The Hult Prize has completely flipped our understanding of serving communities in resource-limited settings. The idea that food insecure urban slum residents are best served by for-profit businesses would have been unthinkable not too long ago (it still is, in some circles). To some, charities and NGOs are the default, no-brainer, go-to institutions to address social challenges. Yet, most charities and NGOs are by definition not financially self-sustained. This yearly cash-flow challenge not only limits the scope and breadth of their impact (less money = less projects), but it often results in less competitive salaries for already overworked personnel. It is therefore not surprising that the overwhelming majority of the most talented young graduates in the country aren't exactly firing off their CVs to their local non-profit. (On the flipside, many young employees who go on to work in corporate settings feel somewhat unfulfilled). This is where social enterprise becomes really powerful.
To be clear, I am not suggesting that NGOs and charities are of little importance. Nor am I suggesting that social enterprise is the magic bullet to all world problems. Rather, I strongly believe that both complement each other. As an example, consider the global food insecurity challenge that my team and I are tackling.
We know that there are a billion people do not know where their next meal will come from. They do not have access to safe and nutritious food. However, we also know that these billion people fall along a spectrum of poverty. Some of them make under $1 per day. Some of them make $5 per day. Yet others are somewhere in between. This is where charities and social enterprises complement each other nicely. Charities have limited resources and many mouths to feed. Naturally, they will prioritize distributing aid to those who need it most.
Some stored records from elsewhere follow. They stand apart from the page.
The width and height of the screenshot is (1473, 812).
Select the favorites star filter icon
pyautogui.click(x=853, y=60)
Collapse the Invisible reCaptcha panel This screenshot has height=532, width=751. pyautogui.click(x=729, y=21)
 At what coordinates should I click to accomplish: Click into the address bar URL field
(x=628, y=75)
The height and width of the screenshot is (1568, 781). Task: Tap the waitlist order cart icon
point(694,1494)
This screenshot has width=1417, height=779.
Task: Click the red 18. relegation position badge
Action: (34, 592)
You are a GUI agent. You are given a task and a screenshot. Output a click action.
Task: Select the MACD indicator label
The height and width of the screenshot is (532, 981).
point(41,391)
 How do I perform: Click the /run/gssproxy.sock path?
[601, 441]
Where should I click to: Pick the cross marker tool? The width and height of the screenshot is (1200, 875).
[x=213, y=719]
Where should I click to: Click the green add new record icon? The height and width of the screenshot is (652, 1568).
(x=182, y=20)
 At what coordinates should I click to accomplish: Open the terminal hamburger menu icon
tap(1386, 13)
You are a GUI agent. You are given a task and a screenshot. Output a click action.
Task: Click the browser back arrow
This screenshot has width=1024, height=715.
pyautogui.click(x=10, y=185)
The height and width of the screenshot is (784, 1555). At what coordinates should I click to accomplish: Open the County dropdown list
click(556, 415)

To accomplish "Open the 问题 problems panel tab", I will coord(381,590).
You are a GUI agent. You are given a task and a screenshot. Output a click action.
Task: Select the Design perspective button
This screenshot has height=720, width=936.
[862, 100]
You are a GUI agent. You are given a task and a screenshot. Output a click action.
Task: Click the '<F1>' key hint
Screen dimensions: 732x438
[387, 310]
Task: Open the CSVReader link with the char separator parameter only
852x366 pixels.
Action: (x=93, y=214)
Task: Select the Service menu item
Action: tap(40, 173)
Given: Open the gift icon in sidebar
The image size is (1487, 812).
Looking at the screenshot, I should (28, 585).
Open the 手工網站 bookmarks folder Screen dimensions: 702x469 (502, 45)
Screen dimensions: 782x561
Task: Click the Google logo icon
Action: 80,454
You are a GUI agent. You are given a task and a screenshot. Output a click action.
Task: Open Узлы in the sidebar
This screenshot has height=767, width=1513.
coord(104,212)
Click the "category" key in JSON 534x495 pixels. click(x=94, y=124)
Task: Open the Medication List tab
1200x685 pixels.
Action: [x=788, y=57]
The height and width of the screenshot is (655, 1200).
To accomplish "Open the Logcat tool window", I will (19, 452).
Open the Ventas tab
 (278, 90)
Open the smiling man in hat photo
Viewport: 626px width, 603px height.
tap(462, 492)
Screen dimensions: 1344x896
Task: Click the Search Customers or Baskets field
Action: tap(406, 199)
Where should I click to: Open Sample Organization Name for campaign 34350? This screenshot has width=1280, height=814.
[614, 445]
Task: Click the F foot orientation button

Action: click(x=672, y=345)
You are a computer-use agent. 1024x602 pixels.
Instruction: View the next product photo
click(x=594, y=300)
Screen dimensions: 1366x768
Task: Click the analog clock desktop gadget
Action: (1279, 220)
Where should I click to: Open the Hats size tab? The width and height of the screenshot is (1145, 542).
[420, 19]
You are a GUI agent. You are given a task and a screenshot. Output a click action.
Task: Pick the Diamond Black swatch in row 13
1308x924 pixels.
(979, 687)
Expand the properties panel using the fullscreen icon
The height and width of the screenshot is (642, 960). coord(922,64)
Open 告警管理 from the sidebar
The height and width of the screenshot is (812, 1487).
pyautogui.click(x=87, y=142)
In this case, people who make less than $1 per day. Those who have a daily income between $2-$5 can afford to purchase some food, but their low purchasing power gives them very few options besides meals that are high in carbs and fats and low in protein. A social enterprise like ours can solve this problem by producing a source of food that is both affordable and rich in essential nutrients. Working in parallel to target different ends of the same spectrum, social enterprises and NGOs are now in a better position to effect global change than either of them could alone.
One year ago, our company was just a set of ideas packed into a PowerPoint presentation. I am amazed at how engines of social change like Hult Prize have the power to transform lives. This year, another wave of social entrepreneurs has been born. They are passionate, creative, and adaptive. They will meet problems with solutions and see challenges as opportunities. They will unleash their full potential into combating a major world crisis. And they will come back the following year to inspire another wave of social entrepreneurs.
This is the Hult Prize virtuous cycle, and I am honored to be part of it.
Mohammed Ashour is the CEO of Aspire Food Group. He and his team won the Hult Prize in 2013.